Vorkämpferin einer anderen Psychiatrie: Die zwangssterilisierte Braut Christi
Dorothea Buck wurde in Nazi-Deutschland zwangssterilisiert. Als Vorkämpferin für eine andere Psychiatrie fordert sie heute: "Redet mit den Patienten".
HAMBURG taz | Als kleines Mädchen hat Dorothea Buck dem Theologen Fritz von Bodelschwingh Geld geschickt. Für die Kinder, die er in der Anstalt Bethel betreute. Fritz von Bodelschwingh hat persönlich einen Dankesbrief an sie geschrieben. "Ein reizender Brief", sagt sie. 1936 wird Dorothea Buck in seiner Anstalt zwangssterilisiert. Da ist sie 19 Jahre alt.

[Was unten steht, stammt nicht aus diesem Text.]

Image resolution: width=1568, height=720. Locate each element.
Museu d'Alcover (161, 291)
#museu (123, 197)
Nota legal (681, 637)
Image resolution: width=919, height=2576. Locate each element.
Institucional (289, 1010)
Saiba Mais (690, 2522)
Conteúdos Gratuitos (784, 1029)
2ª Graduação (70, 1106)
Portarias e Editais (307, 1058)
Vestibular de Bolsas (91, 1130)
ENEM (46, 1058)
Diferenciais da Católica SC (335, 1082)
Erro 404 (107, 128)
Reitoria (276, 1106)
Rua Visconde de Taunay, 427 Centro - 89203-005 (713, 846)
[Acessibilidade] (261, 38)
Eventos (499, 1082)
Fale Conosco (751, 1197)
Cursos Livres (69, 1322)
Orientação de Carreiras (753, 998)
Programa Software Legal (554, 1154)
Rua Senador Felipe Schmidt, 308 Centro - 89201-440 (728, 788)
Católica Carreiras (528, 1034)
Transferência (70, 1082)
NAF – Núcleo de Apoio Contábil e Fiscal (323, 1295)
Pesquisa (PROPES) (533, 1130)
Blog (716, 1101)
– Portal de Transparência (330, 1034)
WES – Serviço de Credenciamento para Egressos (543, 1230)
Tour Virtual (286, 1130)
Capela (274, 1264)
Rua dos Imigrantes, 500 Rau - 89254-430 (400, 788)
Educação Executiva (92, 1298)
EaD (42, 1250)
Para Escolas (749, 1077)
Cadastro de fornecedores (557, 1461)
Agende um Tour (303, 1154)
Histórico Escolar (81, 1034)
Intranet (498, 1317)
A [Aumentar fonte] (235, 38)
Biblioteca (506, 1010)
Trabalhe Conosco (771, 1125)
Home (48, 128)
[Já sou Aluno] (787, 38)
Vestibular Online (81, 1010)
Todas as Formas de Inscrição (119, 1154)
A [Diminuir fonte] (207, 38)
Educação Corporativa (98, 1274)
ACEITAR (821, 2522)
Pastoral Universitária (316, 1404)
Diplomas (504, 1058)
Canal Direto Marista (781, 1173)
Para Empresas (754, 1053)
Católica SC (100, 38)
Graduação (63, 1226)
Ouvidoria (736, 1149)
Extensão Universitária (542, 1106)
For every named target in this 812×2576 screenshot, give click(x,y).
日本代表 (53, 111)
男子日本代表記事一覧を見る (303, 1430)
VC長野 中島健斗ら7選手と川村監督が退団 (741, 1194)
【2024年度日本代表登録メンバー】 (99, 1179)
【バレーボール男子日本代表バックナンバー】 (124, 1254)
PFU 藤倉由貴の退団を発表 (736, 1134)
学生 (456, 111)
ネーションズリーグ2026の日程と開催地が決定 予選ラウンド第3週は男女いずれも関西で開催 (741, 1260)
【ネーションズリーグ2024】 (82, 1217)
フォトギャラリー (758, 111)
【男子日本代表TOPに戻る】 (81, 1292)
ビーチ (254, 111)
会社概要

Dass das, was man ihr als kleinen Eingriff angekündigt hat, eine Sterilisation war, erfährt sie zufällig von einer Mitpatientin. Als Zwangssterilisierte darf sie in Nazi-Deutschland keinen nichtsterilisierten Mann heiraten, sie darf keinen Beruf ausüben, bei dem sie mit Kindern zu tun hat. Dorothea Buck wollte Kindergärtnerin werden. Sie wollte eigene Kinder haben.
Sie überlebt, weil sie sich sagt, dass sie ihr Leben beenden kann, wenn es ihr nicht gelingen sollte, aus den Trümmern etwas Neues zu schaffen. Erst gibt sie sich ein Jahr. Dann zwei, dann fünf. Sie wird Bildhauerin, sie kann sich selbst ernähren von den Aufträgen. Und sie wird zu einer der Vorkämpferinnen einer anderen Psychiatrie. Einer, in der die Betroffenen gehört werden.
wird 1917 als Tochter eines Pfarrers in Naumburg a. d. Saale geboren. Mit 19 Jahren erlebt sie ihre erste Psychose. Aufgrund des "Gesetzes zur Verhütung erbkranken Nachwuchses" wird sie 1936 in den von Bodelschwinghschen Anstalten in Bethel zwangssterilisiert.
Weitere Psychosen führen dazu, dass sie immer wieder in psychiatrische Anstalten eingewiesen wird. 1959 erlebt sie ihren letzten Schub.
Sie ist Miterfinderin der alternativen Psychoseseminare, 1992 begründet sie den Bundesverband Psychiatrie-Erfahrener mit. Im Jahr 1997 erhält sie das Bundesverdienstkreuz. (grä)
Es ist sehr idyllisch bei Dorothea Buck. Sie wohnt in einem kleinen Gartenhaus in Hamburg, drinnen sind einige ihrer Plastiken aufgestellt, draußen sieht sie auf die Vögel. Sie hat Tee gekocht und erklärt, welches die guten Kekse auf dem Teetisch sind. Sie ist sehr lebhaft, bei der Güte der Kekse wie beim Zorn über die Unbelehrbaren in der Psychiatrie, und diese Unterschiedslosigkeit gibt ihr einen alterslosen Charme. Aber die Mühe des Alters hat sie erreicht. Sie ist 93 Jahre alt, sie kann kaum mehr gehen. "Es ist genug mit dem Leben", sagt sie. Trotzdem - oder deshalb hat sie jetzt eine Stiftung gegründet, sie empört sich über Guido Westerwelles Hartz-IV-Schmarotzer-Geschwätz, sie erzählt Wissenschaftlern und Journalisten von der Psychiatrie unter den Nationalsozialisten.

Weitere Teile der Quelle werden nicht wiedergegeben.